» Excerpted text
Posted on 08/04/2008 2:03:54 PM PDT by bs9021
Wellthy & Wise
by: Emily Miller, August 04, 2008
Education and health: two seemingly separate domains, but according Robert Kaestner, professor at the University of Illinois at Chicago, the two are closely intertwined. Education is a powerful determinant of health, the professor decrees, making good education policy good health policy.
According to Kaestners longitudinal study, education is a greater predictor of health and health behaviors than income level. He found that individuals who graduated high school raised their physical health by ¼th of the standard deviation and decreased the probability of poor health by thirty-five percent, while those who earned a Bachelors degree raised their health by ½th of the deviation and lowered the probability of poor health by fifty-five percent.
The findings of this study remain the same even when taking into account the individuals family history of health, biology, intelligence and non-cognitive abilities.
It is possible that other factors influence the relationship between education and health, like the intergenerational transmission of wealth, yet Kaestner maintains that while other alternative explanations are feasible, none is likely to overturn the mountain of evidence that shows that education is a consistent and numerically important determinant of health.
Education, he says, leads to better health by influencing factors that will cause greater investments in health, like access to employer-provided insurance, lower stress and a higher income. Individuals who are educated have easier and less expensive means to gather and comprehend information about the consequences of health, leading to better health behaviors such as not smoking nor binge drinking. As evidence, Kaestner notes that educated individuals with a Bachelors degree reduce their chances of smoking and binge drinking by nearly 100 percent.
Furthermore, education motivates people to invest in health and alters their incentives to do so...
(Excerpt) Read more at campusreportonline.net ...
It's not education per se that leads to people making better choices, including more healthy choices, but the cognifitive ability that led the person to become more educated in the first place.

» Task A
According to the article on education and health, by how much did graduating high school decrease the probability of poor health?
» Task B
In the article on education and health, rewrite the stretch from "Education, he says, leads" through "to do so...", substituting "coverage" for "insurance".
The entries that come next play no part in this work.

Collected data
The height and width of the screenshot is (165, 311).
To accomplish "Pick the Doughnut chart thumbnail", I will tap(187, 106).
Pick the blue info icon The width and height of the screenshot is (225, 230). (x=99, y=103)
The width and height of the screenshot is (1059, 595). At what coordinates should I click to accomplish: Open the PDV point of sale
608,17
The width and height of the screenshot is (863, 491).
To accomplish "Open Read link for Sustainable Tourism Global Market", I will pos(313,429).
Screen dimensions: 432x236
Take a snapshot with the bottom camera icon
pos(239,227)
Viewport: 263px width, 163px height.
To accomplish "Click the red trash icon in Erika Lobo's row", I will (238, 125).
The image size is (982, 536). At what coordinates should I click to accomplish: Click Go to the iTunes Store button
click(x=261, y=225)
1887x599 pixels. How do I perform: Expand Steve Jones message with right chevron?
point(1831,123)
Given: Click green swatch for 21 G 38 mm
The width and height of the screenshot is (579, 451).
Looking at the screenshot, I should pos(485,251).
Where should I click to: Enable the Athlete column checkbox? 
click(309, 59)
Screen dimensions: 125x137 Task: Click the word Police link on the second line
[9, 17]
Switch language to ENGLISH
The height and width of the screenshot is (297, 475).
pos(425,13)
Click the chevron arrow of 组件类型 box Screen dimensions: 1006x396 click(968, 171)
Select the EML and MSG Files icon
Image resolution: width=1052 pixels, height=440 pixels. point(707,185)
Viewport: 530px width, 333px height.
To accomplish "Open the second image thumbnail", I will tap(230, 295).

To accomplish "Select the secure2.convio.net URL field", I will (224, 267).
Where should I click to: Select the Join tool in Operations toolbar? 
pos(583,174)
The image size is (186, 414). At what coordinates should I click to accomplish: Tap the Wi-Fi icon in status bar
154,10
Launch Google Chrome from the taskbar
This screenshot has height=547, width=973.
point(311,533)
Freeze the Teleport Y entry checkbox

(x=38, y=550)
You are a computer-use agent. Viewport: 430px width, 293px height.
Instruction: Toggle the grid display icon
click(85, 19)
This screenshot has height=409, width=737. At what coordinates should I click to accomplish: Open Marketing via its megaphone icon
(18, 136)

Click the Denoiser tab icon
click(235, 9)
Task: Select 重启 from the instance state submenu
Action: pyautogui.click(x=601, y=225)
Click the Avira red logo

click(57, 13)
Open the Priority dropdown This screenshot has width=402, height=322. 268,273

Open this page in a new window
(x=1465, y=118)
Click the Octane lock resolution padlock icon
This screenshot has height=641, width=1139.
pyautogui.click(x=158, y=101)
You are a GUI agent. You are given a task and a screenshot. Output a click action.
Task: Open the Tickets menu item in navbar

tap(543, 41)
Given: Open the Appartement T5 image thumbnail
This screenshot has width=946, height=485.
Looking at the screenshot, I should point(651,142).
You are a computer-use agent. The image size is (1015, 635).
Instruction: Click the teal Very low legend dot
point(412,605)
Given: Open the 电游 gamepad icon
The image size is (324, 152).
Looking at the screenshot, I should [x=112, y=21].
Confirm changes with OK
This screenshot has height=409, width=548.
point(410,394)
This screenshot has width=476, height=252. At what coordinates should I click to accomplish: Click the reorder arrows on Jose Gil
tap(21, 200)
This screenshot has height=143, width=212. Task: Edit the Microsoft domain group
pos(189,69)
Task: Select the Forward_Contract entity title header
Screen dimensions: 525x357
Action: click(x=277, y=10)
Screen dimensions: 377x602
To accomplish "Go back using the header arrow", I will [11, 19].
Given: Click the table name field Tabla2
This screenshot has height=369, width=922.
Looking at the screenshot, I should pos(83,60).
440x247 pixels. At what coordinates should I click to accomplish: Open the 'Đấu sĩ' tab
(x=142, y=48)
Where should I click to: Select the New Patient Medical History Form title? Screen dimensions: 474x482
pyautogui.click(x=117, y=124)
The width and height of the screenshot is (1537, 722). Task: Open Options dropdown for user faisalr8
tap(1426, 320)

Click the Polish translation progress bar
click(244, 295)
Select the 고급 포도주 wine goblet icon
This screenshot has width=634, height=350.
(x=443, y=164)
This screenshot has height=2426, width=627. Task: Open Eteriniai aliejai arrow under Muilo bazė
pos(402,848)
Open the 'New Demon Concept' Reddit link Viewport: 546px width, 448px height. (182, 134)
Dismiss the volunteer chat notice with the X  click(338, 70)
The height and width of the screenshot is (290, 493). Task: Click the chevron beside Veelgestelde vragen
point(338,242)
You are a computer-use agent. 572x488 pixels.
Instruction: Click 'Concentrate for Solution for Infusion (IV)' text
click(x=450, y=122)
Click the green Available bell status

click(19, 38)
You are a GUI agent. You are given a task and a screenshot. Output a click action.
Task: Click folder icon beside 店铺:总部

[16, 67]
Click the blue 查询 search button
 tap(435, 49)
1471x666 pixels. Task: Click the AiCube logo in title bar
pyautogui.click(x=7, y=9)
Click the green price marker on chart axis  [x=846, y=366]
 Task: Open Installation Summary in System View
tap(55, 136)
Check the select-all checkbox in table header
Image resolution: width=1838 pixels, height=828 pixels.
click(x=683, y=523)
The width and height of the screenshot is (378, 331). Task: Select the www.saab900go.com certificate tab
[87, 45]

» Written reply A
By thirty-five percent.

» Written reply B
Education, he says, leads to better health by influencing factors that will cause greater investments in health, like access to employer-provided coverage, lower stress and a higher income. Individuals who are educated have easier and less expensive means to gather and comprehend information about the consequences of health, leading to better health behaviors such as not smoking nor binge drinking. As evidence, Kaestner notes that educated individuals with a Bachelors degree reduce their chances of smoking and binge drinking by nearly 100 percent.
Furthermore, education motivates people to invest in health and alters their incentives to do so...